Answer these from the Cartwheel article:
1. How much did Cartwheel raise in its Series A round?
2. Which investor led that round?
3. Within how many days of a counselor's referral does Cartwheel connect a student with a licensed therapist or child psychiatrist?

Document segment START

Cartwheel eliminates wait time for mental health support at schools
The startup just closed its $20M Series A to expand telehealth service to new school districts
U.S. schools these days are battling youth crises on multiple fronts: social media addiction, obsession with gender identity largely fueled by the schools themselves and the decline in learning largely for public schools that were shut down due to the pandemic. All these have intensified mental health issues. The crisis is swelling at a massive rate: in 2021, 42% of students felt persistently sad or hopeless and 22% considered attempting suicide.
Unfortunately, school psychologists and counselors remain scarce and face burnout, with only 8% of districts meeting the recommended ratio of one psychologist to 500 students. Yet there are ventures aimed at lessening the mental health crisis and shortening that teen-to-help distance. Cartwheel is among them.
This week, Cambridge-based Cartwheel announced it raised $20 million in Series A funding to expand its network to hundreds of thousands of new students. To date, that brings the startup's total funding to $24 million.
The new round was led by high-growth sector investor Menlo Ventures in California, with participating Reach Capital, a San Francisco-based VC backing education startups, plus repeat investors General Catalyst, BoxGroup, and health and wellness investment fund Able Partners.
Operating since 2022, Cartwheel partners with schools and provides mental telehealth support for the school community without wait time. Once a school counselor refers a student for clinical mental health service, Cartwheel connects him or her with a licensed therapist or child psychiatrist within seven days, no waitlist involved. These services are accessible year-round to all students under family insurance.
Cartwheel employs a three-tier support approach: universal, targeted, and intensive. The first involves skill-building workshops, professional development, and prevention for school staff and families; the second is clinical consultations and guidance for school staff; the third is direct care to students via telehealth, which includes therapy and medication.
The screening tools and treatments Cartwheel uses are evidence-based and are fit to treat a wide range of conditions. These include anxiety, depression, anger, grief, low self-esteem, self-harm, identity, trauma, sleep and social issues, and more.
"By combining funding from school districts and health insurers, we've helped superintendents ensure the long-term financial sustainability of these services," Daniel Tartakovsky, the co-founder and COO of Cartwheel and previously a mental health policy advisor to the U.S. Surgeon General, said in a statement Tuesday.
Currently serving more than 50 schools in Massachusetts, New York, Connecticut, Illinois, and Rhode Island, Cartwheel said the new capital will help it reach new students in current service areas, as well as districts in new states.
Tartakovsky added: "We believe our model will become a blueprint for districts across the country on how to build a long-term school-community partnership, especially as school budgets tighten with the expiration of federal COVID relief dollars."
Menlo Ventures’ Greg Yap said in a release: "It is incredibly tough to be a kid today, and mental health is a critical issue for our youth and our future. We led this investment in Cartwheel because by working directly with schools, Cartwheel enables earlier intervention, improves student and family engagement throughout care, and supports better coordination among the trusted adults in a student's life.”

Document segment END
Data under study START

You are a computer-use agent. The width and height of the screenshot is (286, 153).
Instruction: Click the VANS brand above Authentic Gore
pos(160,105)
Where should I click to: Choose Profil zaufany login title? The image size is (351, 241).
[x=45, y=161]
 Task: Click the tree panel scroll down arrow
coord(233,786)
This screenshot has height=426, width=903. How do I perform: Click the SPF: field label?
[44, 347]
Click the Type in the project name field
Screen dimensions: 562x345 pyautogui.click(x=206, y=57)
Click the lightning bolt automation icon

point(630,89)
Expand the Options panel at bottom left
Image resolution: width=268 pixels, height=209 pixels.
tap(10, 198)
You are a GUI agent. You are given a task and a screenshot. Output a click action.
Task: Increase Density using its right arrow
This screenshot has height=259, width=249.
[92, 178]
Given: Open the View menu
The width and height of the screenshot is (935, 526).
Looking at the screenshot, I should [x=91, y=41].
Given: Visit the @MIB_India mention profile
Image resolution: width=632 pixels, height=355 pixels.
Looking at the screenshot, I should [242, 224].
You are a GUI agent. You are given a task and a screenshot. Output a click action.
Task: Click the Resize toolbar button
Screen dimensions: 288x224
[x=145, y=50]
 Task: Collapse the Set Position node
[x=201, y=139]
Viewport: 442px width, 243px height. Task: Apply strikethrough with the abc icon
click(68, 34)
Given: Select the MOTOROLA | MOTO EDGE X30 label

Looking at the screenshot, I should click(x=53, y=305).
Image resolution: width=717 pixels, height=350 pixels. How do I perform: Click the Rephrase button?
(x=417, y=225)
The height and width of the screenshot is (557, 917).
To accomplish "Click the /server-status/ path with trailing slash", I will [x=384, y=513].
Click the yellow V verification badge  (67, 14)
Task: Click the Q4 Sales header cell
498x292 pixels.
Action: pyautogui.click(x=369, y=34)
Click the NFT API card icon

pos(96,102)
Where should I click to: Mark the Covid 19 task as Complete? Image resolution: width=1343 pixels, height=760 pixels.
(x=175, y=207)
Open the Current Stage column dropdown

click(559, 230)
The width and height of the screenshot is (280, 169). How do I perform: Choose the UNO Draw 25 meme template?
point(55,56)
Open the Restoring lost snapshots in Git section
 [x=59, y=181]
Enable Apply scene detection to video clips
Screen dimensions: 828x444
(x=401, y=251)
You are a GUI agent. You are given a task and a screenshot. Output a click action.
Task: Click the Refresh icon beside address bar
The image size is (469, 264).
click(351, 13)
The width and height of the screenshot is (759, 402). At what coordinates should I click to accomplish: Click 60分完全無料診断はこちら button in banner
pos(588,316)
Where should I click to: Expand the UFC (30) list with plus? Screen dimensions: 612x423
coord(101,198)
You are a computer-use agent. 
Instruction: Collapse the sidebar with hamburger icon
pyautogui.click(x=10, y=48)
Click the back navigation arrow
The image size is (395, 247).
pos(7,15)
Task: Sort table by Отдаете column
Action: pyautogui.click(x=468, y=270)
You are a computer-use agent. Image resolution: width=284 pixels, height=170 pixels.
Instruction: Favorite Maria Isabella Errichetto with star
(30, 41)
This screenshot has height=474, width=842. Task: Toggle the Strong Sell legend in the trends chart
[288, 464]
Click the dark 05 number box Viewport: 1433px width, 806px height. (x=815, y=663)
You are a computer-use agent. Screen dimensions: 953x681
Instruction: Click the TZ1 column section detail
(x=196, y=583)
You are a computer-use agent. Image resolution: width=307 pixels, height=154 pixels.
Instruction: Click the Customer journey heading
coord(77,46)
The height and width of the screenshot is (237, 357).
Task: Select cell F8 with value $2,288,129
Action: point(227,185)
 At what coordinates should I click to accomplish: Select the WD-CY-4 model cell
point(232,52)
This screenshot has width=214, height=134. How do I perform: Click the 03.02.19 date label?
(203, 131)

Data under study END

• [Response area]
1. $20 million
2. Menlo Ventures
3. Seven days